L’organisation souligne que la loi du 13 juin 2006, dite de « transparence et sécurité nucléaire » a concentré aux mains des cinq directeurs de l’Autorité de sûreté nucléaire (ASN), « non contrôlée et juridiquement irresponsable », la maîtrise du contrôle et de l’information en matière nucléaire.
« Dans ces conditions, FNE s’inquiète de l’exactitude des informations délivrées à propos de l’accident de Tricastin », indique un communiqué.
Mercredi matin, une porte-parole de la Socatri, filiale d’Areva, a affirmé que la quantité d’uranium rejetée était moins importante que celle annoncée initialement.

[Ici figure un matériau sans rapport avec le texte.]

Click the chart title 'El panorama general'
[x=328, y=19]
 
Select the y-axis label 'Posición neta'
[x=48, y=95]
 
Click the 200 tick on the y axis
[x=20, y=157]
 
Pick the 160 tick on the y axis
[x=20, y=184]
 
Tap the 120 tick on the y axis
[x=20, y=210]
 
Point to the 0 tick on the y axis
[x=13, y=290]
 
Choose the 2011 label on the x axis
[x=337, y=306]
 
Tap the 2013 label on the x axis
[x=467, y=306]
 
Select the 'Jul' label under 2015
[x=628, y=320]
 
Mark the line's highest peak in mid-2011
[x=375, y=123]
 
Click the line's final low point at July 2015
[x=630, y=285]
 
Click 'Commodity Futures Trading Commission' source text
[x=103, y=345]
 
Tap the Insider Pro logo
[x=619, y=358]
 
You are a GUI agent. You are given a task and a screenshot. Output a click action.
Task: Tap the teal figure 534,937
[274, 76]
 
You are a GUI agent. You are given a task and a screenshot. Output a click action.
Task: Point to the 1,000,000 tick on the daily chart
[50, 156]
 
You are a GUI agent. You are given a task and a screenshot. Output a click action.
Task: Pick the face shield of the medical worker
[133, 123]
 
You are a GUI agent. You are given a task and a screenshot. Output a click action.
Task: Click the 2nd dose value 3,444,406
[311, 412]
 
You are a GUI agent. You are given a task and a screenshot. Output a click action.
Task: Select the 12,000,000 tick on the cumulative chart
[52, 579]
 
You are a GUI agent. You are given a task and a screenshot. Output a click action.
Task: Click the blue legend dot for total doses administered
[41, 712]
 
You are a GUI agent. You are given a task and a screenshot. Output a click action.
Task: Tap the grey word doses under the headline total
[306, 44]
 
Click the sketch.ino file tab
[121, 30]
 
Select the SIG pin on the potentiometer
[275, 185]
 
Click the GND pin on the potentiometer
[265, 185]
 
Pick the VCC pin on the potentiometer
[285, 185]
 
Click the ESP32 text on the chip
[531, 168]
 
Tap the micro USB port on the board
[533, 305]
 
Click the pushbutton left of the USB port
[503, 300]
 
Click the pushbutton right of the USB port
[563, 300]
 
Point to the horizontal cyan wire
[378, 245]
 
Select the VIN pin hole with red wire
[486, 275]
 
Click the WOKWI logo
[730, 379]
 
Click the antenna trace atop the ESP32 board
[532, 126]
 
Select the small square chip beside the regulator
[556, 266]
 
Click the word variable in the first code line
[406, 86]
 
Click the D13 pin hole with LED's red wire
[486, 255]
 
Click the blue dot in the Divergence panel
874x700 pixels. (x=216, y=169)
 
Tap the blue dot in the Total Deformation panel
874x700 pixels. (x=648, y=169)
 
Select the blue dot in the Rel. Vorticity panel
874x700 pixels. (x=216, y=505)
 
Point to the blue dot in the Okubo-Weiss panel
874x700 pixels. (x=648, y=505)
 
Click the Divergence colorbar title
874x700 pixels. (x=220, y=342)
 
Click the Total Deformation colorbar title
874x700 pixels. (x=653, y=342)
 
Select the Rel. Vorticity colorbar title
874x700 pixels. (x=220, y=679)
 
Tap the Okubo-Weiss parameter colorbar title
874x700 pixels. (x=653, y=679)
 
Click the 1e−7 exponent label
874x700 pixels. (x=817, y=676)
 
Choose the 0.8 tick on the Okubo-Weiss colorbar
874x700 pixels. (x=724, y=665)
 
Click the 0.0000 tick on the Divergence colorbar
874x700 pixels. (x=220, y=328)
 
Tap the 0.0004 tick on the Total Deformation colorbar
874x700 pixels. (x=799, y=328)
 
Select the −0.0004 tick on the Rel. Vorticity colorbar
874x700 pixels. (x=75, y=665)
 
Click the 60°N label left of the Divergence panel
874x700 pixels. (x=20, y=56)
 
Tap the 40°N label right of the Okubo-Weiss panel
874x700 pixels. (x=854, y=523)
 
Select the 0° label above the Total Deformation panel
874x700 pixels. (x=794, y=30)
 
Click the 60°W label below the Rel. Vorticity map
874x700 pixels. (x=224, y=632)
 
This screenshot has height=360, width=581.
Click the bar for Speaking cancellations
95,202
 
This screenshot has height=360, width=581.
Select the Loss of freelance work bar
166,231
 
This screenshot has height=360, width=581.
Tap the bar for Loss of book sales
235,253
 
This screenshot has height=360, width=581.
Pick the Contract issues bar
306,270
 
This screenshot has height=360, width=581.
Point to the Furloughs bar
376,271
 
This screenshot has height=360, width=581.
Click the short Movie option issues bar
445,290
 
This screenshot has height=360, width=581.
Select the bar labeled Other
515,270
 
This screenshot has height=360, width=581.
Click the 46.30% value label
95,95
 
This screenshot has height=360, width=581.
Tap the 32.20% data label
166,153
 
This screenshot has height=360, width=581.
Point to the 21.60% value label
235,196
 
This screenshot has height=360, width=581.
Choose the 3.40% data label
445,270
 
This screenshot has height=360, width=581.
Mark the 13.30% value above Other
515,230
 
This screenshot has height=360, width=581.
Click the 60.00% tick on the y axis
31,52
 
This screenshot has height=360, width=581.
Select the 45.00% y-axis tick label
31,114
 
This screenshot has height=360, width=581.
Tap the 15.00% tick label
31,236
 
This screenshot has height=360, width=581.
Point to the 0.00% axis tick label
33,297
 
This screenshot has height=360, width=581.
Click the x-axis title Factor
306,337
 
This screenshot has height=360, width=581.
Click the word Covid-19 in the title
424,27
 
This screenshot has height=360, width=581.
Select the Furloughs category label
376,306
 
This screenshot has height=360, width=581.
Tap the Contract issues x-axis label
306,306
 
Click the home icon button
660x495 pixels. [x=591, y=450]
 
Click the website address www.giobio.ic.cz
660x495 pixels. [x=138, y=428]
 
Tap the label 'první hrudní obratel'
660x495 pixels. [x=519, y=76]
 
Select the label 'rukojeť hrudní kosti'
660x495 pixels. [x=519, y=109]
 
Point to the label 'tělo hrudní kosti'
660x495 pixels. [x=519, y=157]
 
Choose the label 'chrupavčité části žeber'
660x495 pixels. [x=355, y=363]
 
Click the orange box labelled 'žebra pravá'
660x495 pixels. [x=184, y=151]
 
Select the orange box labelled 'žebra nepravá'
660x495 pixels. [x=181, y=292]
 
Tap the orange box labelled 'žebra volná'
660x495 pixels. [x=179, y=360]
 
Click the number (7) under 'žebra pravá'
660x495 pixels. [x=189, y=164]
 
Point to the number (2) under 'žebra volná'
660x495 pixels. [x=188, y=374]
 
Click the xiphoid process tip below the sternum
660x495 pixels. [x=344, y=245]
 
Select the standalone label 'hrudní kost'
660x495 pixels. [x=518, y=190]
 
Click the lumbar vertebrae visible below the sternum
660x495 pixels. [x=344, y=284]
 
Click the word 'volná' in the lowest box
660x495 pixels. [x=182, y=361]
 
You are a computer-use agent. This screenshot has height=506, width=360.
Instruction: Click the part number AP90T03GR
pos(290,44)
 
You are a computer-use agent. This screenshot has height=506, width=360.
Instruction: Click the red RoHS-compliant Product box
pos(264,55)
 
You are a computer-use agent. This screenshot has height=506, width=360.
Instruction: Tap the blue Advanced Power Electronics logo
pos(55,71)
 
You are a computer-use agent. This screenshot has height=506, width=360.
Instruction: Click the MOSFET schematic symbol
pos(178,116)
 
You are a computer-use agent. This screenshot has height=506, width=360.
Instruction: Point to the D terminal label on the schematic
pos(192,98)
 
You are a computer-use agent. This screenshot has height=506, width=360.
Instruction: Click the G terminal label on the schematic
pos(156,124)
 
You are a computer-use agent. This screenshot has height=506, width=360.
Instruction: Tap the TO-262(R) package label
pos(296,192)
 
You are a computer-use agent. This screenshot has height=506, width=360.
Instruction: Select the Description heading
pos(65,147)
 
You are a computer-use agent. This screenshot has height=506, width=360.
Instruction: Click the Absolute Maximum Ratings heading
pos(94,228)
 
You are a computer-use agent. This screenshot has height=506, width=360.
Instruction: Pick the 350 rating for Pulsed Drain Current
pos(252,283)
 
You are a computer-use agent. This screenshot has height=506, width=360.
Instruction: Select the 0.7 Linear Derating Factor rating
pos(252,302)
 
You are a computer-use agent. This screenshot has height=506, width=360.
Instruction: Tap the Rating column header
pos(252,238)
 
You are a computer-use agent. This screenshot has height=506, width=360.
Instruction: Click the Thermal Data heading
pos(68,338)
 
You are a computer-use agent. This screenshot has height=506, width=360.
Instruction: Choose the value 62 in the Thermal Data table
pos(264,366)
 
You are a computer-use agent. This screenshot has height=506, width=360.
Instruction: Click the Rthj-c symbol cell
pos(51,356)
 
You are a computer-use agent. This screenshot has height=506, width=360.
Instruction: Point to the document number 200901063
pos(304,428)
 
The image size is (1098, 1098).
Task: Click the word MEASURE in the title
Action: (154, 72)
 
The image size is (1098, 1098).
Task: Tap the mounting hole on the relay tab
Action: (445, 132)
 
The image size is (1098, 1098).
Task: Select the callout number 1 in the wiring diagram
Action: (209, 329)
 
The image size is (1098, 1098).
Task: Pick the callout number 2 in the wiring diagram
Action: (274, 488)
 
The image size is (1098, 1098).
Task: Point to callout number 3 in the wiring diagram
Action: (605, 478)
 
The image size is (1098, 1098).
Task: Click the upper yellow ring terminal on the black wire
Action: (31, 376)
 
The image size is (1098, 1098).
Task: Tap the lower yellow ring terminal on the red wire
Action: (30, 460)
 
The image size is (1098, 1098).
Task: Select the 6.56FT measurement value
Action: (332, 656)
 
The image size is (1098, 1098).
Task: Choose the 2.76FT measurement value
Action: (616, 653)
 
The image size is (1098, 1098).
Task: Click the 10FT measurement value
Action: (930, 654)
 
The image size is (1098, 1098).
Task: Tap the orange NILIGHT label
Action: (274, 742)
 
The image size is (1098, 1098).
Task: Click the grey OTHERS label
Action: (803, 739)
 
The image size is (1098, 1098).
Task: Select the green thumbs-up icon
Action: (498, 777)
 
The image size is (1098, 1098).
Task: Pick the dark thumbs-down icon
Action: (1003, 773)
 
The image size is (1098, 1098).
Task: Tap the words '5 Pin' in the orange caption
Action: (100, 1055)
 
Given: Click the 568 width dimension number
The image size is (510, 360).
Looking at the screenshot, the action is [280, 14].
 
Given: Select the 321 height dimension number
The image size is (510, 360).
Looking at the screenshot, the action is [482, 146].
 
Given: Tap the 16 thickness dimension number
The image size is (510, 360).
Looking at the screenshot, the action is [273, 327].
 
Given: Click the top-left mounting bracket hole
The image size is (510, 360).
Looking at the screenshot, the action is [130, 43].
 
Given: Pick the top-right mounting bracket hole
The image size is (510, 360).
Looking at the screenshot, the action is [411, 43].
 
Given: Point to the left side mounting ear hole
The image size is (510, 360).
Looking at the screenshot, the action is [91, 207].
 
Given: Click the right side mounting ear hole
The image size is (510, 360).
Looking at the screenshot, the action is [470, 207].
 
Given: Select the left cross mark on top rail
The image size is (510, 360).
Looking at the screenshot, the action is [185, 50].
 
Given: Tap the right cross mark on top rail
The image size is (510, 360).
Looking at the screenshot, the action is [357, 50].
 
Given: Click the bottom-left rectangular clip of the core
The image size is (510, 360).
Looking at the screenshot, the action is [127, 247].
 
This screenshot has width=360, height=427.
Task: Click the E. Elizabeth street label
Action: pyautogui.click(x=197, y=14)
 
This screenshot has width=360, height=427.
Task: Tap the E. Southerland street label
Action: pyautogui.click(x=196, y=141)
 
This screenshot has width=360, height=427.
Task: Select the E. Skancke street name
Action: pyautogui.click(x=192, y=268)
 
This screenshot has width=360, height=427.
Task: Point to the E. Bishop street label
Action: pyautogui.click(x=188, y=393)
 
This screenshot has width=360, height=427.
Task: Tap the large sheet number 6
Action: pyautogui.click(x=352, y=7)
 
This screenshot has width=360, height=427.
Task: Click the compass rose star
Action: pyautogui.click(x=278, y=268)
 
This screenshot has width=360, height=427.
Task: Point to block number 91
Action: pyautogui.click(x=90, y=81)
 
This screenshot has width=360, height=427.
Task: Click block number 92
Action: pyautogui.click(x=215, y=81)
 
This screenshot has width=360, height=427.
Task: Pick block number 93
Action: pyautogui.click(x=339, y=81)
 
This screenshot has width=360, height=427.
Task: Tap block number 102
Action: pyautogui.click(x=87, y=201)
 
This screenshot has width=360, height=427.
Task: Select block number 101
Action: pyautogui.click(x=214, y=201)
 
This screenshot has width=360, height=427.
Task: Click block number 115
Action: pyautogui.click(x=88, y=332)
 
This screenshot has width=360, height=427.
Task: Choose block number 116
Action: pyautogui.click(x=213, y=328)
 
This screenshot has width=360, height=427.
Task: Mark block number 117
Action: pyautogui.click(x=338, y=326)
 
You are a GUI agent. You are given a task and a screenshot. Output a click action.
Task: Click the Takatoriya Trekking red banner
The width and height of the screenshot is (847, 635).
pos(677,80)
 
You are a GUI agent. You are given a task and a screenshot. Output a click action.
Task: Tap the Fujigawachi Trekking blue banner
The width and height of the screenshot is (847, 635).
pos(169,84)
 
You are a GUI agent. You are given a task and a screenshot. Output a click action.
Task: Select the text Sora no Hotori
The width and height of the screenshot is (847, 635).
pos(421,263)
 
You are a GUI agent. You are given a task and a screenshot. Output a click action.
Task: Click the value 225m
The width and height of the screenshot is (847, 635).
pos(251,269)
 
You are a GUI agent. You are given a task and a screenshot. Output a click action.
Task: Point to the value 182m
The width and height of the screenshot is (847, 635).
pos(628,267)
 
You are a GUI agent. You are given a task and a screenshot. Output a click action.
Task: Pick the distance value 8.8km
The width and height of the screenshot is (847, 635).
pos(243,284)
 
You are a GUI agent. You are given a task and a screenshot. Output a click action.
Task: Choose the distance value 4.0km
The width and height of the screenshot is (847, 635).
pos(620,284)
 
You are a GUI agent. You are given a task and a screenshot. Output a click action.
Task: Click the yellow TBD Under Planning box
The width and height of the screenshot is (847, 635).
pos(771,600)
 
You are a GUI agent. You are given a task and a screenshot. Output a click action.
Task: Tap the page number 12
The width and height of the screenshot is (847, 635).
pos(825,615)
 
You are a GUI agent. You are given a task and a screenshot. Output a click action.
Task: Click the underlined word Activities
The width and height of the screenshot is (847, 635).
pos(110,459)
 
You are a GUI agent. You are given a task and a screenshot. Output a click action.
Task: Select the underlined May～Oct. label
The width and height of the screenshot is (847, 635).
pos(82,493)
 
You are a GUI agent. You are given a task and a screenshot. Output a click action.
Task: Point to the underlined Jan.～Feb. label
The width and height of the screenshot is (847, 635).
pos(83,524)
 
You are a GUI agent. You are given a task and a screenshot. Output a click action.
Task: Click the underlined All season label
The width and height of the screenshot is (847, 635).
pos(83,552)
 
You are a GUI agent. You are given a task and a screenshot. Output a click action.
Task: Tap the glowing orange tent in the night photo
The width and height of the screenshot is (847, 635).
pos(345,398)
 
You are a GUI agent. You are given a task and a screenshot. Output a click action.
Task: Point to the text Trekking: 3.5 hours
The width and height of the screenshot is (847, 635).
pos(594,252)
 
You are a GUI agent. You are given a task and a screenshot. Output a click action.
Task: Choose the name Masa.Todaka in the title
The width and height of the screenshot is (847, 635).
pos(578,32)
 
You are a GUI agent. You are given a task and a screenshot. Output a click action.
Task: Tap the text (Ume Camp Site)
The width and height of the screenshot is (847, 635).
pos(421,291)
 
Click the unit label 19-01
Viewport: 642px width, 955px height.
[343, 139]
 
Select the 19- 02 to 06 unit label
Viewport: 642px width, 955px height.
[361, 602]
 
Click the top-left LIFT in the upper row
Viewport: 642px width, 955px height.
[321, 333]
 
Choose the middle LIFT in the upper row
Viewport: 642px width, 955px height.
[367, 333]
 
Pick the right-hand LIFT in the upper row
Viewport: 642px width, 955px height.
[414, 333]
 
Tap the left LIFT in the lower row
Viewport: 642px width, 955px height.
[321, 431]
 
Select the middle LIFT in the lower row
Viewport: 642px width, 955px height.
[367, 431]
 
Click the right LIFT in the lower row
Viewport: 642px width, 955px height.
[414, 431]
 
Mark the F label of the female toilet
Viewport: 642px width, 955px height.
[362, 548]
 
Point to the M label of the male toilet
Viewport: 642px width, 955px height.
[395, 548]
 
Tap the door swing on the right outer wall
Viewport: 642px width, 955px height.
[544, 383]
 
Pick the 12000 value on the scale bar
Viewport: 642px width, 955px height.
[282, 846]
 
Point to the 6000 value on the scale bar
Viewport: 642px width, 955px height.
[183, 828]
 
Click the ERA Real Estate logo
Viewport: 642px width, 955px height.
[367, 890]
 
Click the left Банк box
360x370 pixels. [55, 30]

Au lieu des 360 kg d’uranium naturel annoncés (correspondant à 30 m3 d’effluents contenant 12 gr d’uranium par litre), ce sont en fait 75 kg qui ont été rejetés (soit 6,25 m3 d’effluents contenant 12 gr d’uranium par litre), a-t-elle affirmé.
« L’accident du Tricastin démontre que l’Etat fait fausse route en laissant au lobby nucléaire, le choix d’imposer à notre pays, un modèle énergétique dépassé », a commenté Arnaud Gossement, porte-parole de FNE.